Posted on Friday, Jul 15th 2016

Sramana Mitra: To what extent are your corporate clients specifying what areas they want learning content in, which then drives your strategy of finding people who can produce that content and deliver that content on your network?

Karl Mehta: When a corporate client sets up EdCast, they tell us the topics for which they set up channels. They will set up a channel on leadership or supply chain, for example. Those are all the topics that’s given to us. That goes into our content engine that brings either existing web content or it brings influencers that we know. Every enterprise has their own subject matter experts but they have not tapped into that. Our platform allows them to identify those subject matter experts. They can now share knowledge that is already sitting inside their company. That is a huge asset.

Sramana Mitra: How does the incentive psychology of this work? What are you seeing? Are people self-motivated to provide that expertise in courseware format? Are they identifying themselves or do you have go chase them? How is the content coming together from these experts?

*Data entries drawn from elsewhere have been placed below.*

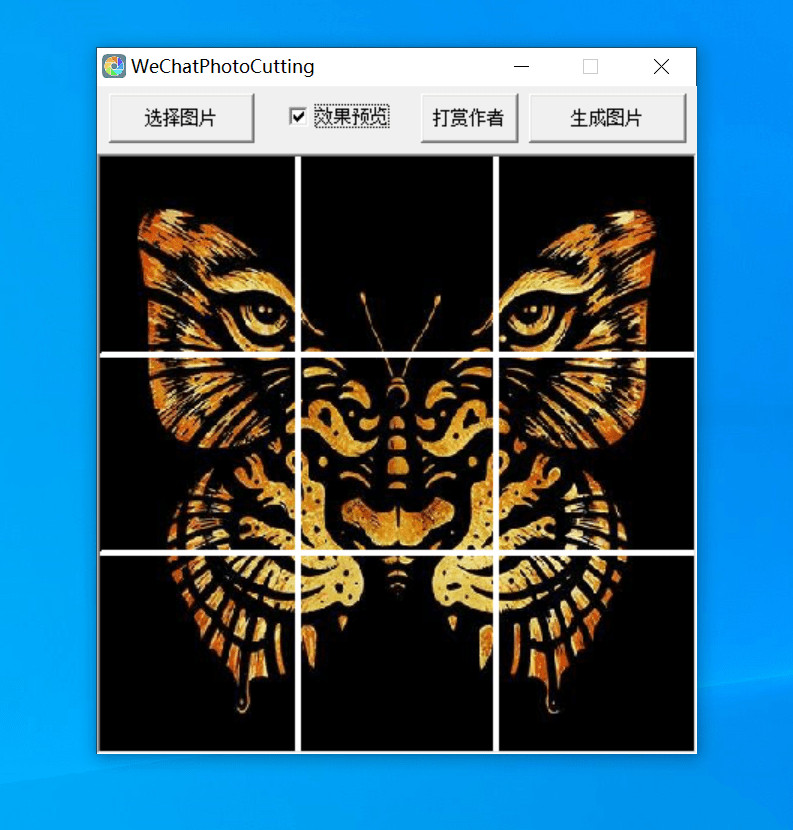793x830 pixels.
Task: Click the WeChatPhotoCutting app icon in title bar
Action: point(114,67)
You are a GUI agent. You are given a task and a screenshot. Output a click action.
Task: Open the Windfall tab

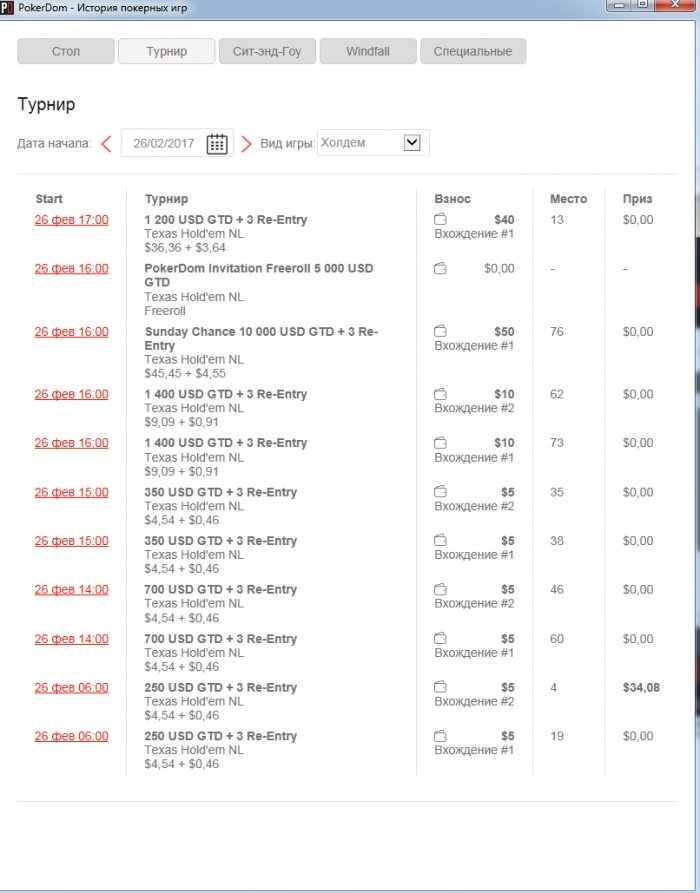(x=367, y=51)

Karl Mehta: In any community or network, there is that 90/10 rule. 10% of the people are overflowing with knowledge and they have the cognitive surplus. Then there’s the 90% of the people. The key thing is to identify within the community who are those 10%. Generally, the people who have that cognitive surplus are willing to share that knowledge because they’re looking for ways to share knowledge.

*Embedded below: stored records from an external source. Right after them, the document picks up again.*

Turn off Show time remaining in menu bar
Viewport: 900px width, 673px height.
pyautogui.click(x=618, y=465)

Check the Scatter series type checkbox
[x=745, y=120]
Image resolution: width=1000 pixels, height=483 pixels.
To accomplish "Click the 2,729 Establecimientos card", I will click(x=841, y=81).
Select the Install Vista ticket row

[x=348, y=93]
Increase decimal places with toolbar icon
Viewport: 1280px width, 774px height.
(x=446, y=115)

You have to give them the right tools because if the tools are not there, they’re not going to take the extra effort because they’re super busy. To the extent that we give them the frictionless tools, I think everybody in the world is very altruistic. In general, everybody is kind and generous. You just have to give them the right tools and hit them up at the right time. That’s the challenge.

Sramana Mitra: In your corporate network, there’s probably some amount of incentive to be identified and recognized as an expert in a domain that the corporation somehow acknowledges and recognizes.

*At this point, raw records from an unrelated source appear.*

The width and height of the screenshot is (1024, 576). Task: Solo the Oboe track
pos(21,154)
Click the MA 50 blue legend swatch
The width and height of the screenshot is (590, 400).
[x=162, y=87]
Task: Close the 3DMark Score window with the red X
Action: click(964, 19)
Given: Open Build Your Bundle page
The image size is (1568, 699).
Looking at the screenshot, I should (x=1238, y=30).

Karl Mehta: Absolutely. You might have read a lot of articles in the last few months where a lot of companies are dropping performance reviews. Companies are dropping that because they are skewed, and it doesn’t really recognize the right talent and people. Peer-to-peer reviews are becoming very important now because it’s not about your boss sitting down once in six months.

What really is indicative of your performance is your peers. What EdCast allows to do with the knowledge network is depending on how much you’re contributing or how you’re helping others in your team, they are able to rate you. You score gets calculated every week, every month. That becomes a great indicator of how much you have been contributing.

Sramana Mitra: Interesting. You’re basically offering a personal branding platform for these internal experts.

Karl Mehta: Exactly.

Sramana Mitra: You’re obviously going after these large clients. How many clients are taking advantage of this kind of systems?

Karl Mehta: We have several Fortune 500 companies as customers. We hit almost a hundred customers. This is just less than two years of the company and we just launched the product less than 10 months back because the first 18 months was the product development phase. We’re getting signups everyday because we’ve just created a self-service. They can get their company domain. That self-service is driving the best growth because we don’t need the traditional enterprise software sales model of planting sales people all over the country, and doing those long sales cycle. The product itself can sell and should sell. That’s our philosophy.

Sramana Mitra: To connect to your platform, you do need to sell. That’s not going to happen on its own.

Karl Mehta: Absolutely. Anything new requires a level of selling. We have to work towards less and less dependence on selling and more on getting people to experience it. If they experience it, they should just adopt it.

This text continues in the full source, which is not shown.